**Gezeigter Textauszug**
_ _ _ _ _ _ _

Nino Burdschanadse: Wir haben dazu ein Gesetz verabschiedet. Wie in den USA wird derjenige wieder auf freien Fuß gesetzt, der das entwendete Geld zurückgibt. Wir haben nicht die Absicht, alle korrupten Georgier ins Gefängnis zu stecken. Wenn man in Georgien alle, die am Korruptionssystem beteiligt waren, inhaftieren wollte, müsste man fast die Hälfte der Beamten und Politiker einsperren. Das wollen und können wir nicht.

Das Parlament: Wie reagieren die Menschen darauf?

Nino Burdschanadse: Wir Georgier sind ein merkwürdiges Volk. Vor der Wahl waren alle sauer, dass Schewardnadse die Korruption nicht bekämpft und niemanden verhaftet hat. Als wir an die Macht kamen und begannen, die Verbrecher festzunehmen, wurden wir deswegen kritisiert. Jetzt reden wir nicht mehr allzu laut darüber. Sicher ist jedoch, dass wir der Korruption einen tödlichen Schlag versetzt haben.

Das Parlament: Welche Rolle soll das Parlament spielen?

Nino Burdschanadse: Ich habe es abgelehnt, die Stelle des Ministerpräsidenten zu übernehmen, weil ich es enorm wichtig finde, das Parlament zu stärken. Seit der Revolution stellen wir die Regierung und verfügen über eine klare Mehrheit im Parlament. Genau das ist aber eine Gefahr für uns. Wir alle kommen aus derselben Mannschaft, der Präsident, die Parlamentspräsidentin, die Regierungsmitglieder. Wenn wir nicht selbstkritisch unsere eigene Politik betrachten, wird der Staat darunter leiden. Das Parlament ist am besten geeignet, eine gewisse Distanz zur Regierung zu wahren, als Kontrollinstanz zu fungieren. Präsident Saakaschwili unterstützt mich dabei.

_ _ _ _ _ _ _

**Verfügbare Daten**

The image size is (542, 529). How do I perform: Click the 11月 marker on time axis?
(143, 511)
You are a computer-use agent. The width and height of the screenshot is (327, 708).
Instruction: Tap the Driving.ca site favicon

_ _ _ _ _ _ _

**Zu lösende Aufgaben**
a) Beantworte anhand des Textauszugs:
(i) Was muss jemand zurückgeben, um wieder auf freien Fuß gesetzt zu werden?
(ii) Worüber waren vor der Wahl alle sauer?
(iii) Welche Stelle hat Nino Burdschanadse abgelehnt?
b) Schreibe den Textauszug zur georgischen Politik nach seinem letzten Satz weiter.
Das Material steht für sich und ist vom Textauszug getrennt.

**Antworten nach Aufgaben**
a)
(i) Das entwendete Geld.
(ii) Dass Schewardnadse die Korruption nicht bekämpft und niemanden verhaftet hat.
(iii) Die Stelle des Ministerpräsidenten.

b)
Das Parlament: Wie kann der Konflikt mit Südossetien gelöst werden?

Nino Burdschanadse: Das Volk und die Regierung Georgiens wollen diesen Konflikt friedlich beilegen. Präsident Saakaschwili hat Südossetien eine Autonomie-Lösung angeboten. So sollen die Osseten in der Schule in ihrer Muttersprache unterrichtet werden. Außerdem bieten wir ihnen nicht nur auf der regionalen Ebene eine Teilhabe an der Macht an, sondern auch auf der zentralen Ebene.

Das Parlament: Soll es bestimmte Quoten geben?

Nino Burdschanadse: Nein. Ich bin grundsätzlich gegen Quoten. Ich wäre ungern Parlamentspräsidentin nur weil ich eine Frau bin. Wir wollen die Minderheiten schützen und mit ihnen die Macht teilen. Wir wollen aber keine Gegenreaktionen der Mehrheitsbevölkerung provozieren, sondern die Sicherheit der südossetischen Minderheit durch eine internationale Garantielösung gewährleisten. Wir wollen den Dialog. Aber wir sind nicht bereit, ewig zu warten, bis eine Handvoll Separatisten bereit ist, mit uns zu verhandeln. Deshalb bitten wir die internationalen Organisationen um Unterstützung. Wir sollten den Separatisten klar machen, dass es für sie keine andere Lösung als auf dem Verhandlungsweg gibt.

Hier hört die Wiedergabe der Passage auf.